La nuit est tombée. Il n'est pas si tard mais à cette époque les journées sont déjà bien courtes. C'est une nuit sans lune, une nuit noire...Le vent s'est levé, glacial, il vient de la mer apportant avec lui les prémices d'une tempête.

Sur la lande, juste une faible lueur émanant d'une petite chaumière, isolé du reste du monde. Depuis l'unique fenêtre, juste une image, celle d'une femme assise, vêtue d'une longue chemise en laine blanche. Tenant dans ses mains un crucifix et comme hypnotisée par la flamme d'une bougie lui faisant face, elle prie. Des larmes coulent sur son visage marqué par la vie, le labeur et la douleur.

Elle parle en gaélique et chaque prière se termine par ces quelques mots, « Tha gao agam ort Molly » ...

Lentement, la femme se lève. Ses épaules sont voutées, elle semble épuisée. La main tremblante, elle prend une cruche, et non sans mal, tente de la déverser dans une petite écuelle. Elle se fige quelques instants, les yeux clos puis prenant une profonde inspiration, elle se saisit du réceptacle, sans trembler cette fois. Elle se dirige vers la porte. S'apprête à l'ouvrir mais laisse son geste en suspens. Elle hésite, l'émotion est trop intense. Les tremblements reprennent si fort qu'une partie du liquide fini à ses pieds. Résignée, elle finit par tourner la poignée. Le vent s'engouffre d'un coup dans la pièce, ne laissant aucune chance à cette bougie restée seule à table. Insensible à son attaque et sans fléchir, elle livre rapidement le récipient à ce sol glacé et balayé par un vent indomptable. Elle scrute la nuit quelques instants puis s'en retourne. La porte se referme. Cette fois nulle lueur émise par la chaumière, il n'y a que les ténèbres, le vent...et un cri strident qui vient se mêler à la tourmente.

La nuit est pleine de secrets, de mystères et cette nuit-là, ils sont ressortis des profondeurs où ils étaient enfouis.

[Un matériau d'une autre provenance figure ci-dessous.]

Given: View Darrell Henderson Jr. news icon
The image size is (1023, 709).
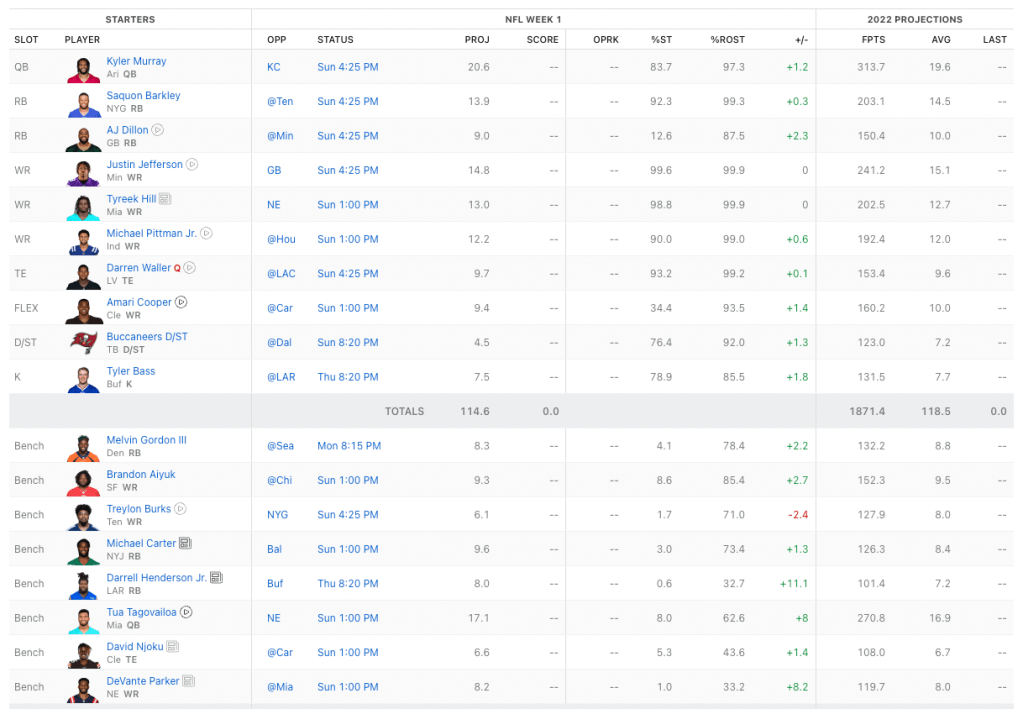Looking at the screenshot, I should (x=216, y=578).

1er novembre 1680, Leenane

Ce jour-là, Andrew O' Sullivan avait décidé de rendre une petite visite à Mary O'Malley. Pour lui, elle était une pauvre femme que la vie n'avait pas épargnée. Il y a trois ans, elle perdit son mari. Tout comme bon nombre de pêcheur, ce dernier avait péri en mer, victime à son tour d'une météo capricieuse. Puis, l'an dernier à la même période, sa fille, Molly, âgée de huit ans, disparu d'une manière très mystérieuse. Andrew se souvenait de la grande battue qui s'en suivi. Il y avait pris part, comme beaucoup d'amis, de voisins, de connaissances. Ils avaient cherché partout, sur la lande, dans les bois, les vieilles granges... celle-ci dura plusieurs jours, plusieurs nuits mais cela ne donna rien. Aucune trace de l'enfant ne fut retrouvée, aucun indice ne fut trouvé... Finalement il fut admis et conclu que l'enfant s'était sans doute noyée dans le fjord, même si le lac n'avait jamais rendu son corps ou bien qu'elle était tombée de la falaise, déséquilibrée par le vent, les vagues s'étant chargées de son linceul.

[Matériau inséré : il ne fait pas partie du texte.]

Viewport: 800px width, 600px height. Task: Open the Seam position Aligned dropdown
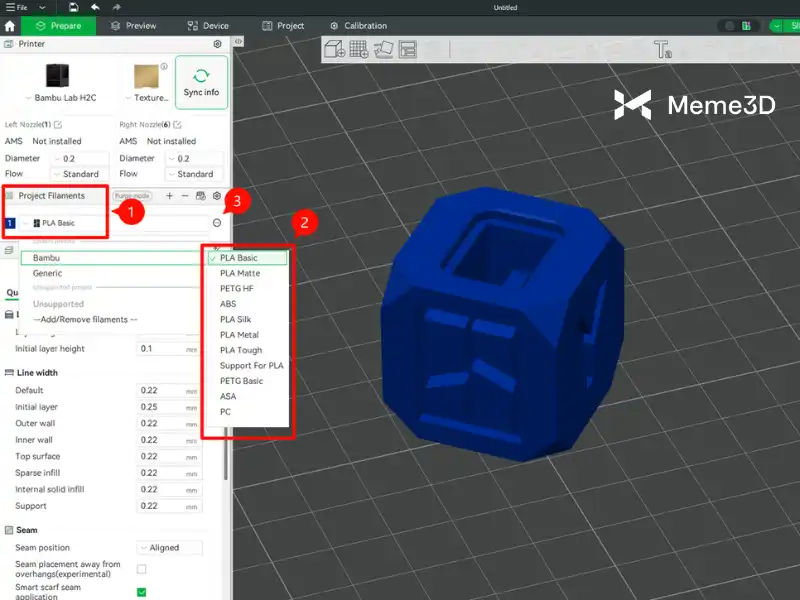[x=170, y=548]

Autant la première fut horrible, autant cette deuxième perte fut le coup de grâce pour Mary, elle ne s'en remit jamais. Andrew se demandait comment elle faisait pour tenir le coup et ne pas sombrer dans la démence. La vie était si dure pour une femme seule. Bien qu'elle eût de nombreux prétendants, dont il faisait partie d'ailleurs, elle ne voulut jamais se remarier. Andrew était un homme d'un certain âge, ses cheveux, jadis aussi noirs que l'ébène, avaient pris la couleur des nuages par un temps d'orage. Son visage n'était cependant pas dépourvu de charme et puis c'était un homme bon et courageux. Le travail ne lui faisait pas peur. Il était prêt à offrir à Mary toute la sécurité qu'elle méritait.

Andrew quitta le vieux pub de Leenane, idéalement situé face au fjord, puis décida de suivre le chemin qui menait à la lande et aux falaises. En approchant de la maison, il fut surpris de ne pas trouver Mary dans son jardin, comme à son habitude, et curieusement, une étrange sensation s'empara de lui. Un sentiment d'angoisse l'oppressa. Il avança jusqu'à la porte mais avant de frapper, il remarqua, à ses pieds, la présence d'un récipient brisé en plusieurs morceaux. De nouveau, l'angoisse le saisit et elle fut à son comble lorsqu'il se rendit compte que la porte était entrouverte. Les mains devinrent moites, la tension de plus en plus intense... Du bout des doigts, il poussa un peu plus la porte, qui l'accueillit d'un grincement sinistre et inquiétant.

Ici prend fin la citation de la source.